Memang benar pribahasa orang bijak yang mengatakan, "Dalam lautan dapat di ukur, tinggi gunung dapat diketahui, tapi hati manusia siapa yang tau? Selain Allah yang Maha Mengetahui segala isi bumi.
Mereka tiba di kampus tepat waktu. Langkah pertama sebagai istri, tanpa diketahui oleh mahasiswa dan dosen lainnya membuat Maya bingung untuk bersikap. Namun Azam mampu membuat Maya tidak kaku dalam melangkah.
"Ayo kita masuk sekarang!" perintah Azam sambil menarik tangan kanan Maya. Disisi lain, Maya melihat beberapa mahasiswa lainnya memperhatikan ke arahnya dan Azam. "Jangan pikirkan mereka!" kata Azam sekali lagi.
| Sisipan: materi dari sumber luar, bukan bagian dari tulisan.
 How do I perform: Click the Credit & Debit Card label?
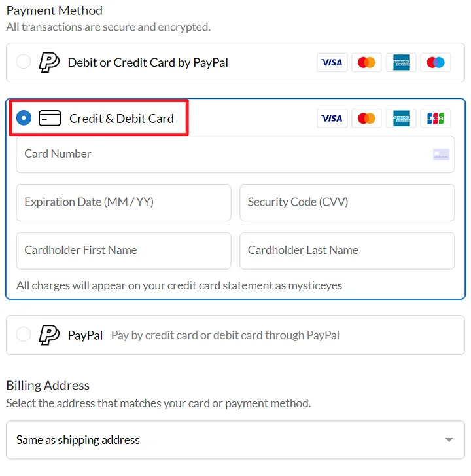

Seperti biasanya, Maya berjalan ke arah bangku belajar dan Azam juga duduk di bangku miliknya. Pada saat jam perkuliahan dimulai, Azam membalik tubuhnya dan menatap Maya. Lalu menanyakan apakah Maua membawa 2 pulpen dan ia menganggukkan kepalaku sambil mengantar salah satu pulpen yang ia miliki ke bangku belajar Azam.
Na'as, saat Maya berjalan sudah cukup dekat dengan Azam, tiba-tiba seseorang menekel kaki kiri Maya hingga ia hampir tersungkur dan terjatuh. Tapi Azam dengan cepat menangkapnya sehingga kepala Maya tidak menyentuh lantai.
Dengan wajah yang marah, Azam menatap ke arah Melisa yang duduk tepat di belakang Azam. Sepertinya Azam juga melihat apa yang ia lakukan kepada Maya, tanpa perlu Maya mengatakan kepada dirinya.
Sambil menegakkan tubuhku dan mengibas-ngibas sisa debu yang menempel di celana panjang yang Maya kenakan, Azam mengatakan sesuatu kepada Melisa, "Melisa, sifat burukmu itulah yang akan membawa dirimu ke dalam kehidupan buruk dan pahit."
"Hu ... ." ucap beberapa mahasiswa di kelas yang terlihat setuju dengan perkataan Azam.
"Azam ... jangan mengatakan hal-hal yang tidak baik!" pinta Maya.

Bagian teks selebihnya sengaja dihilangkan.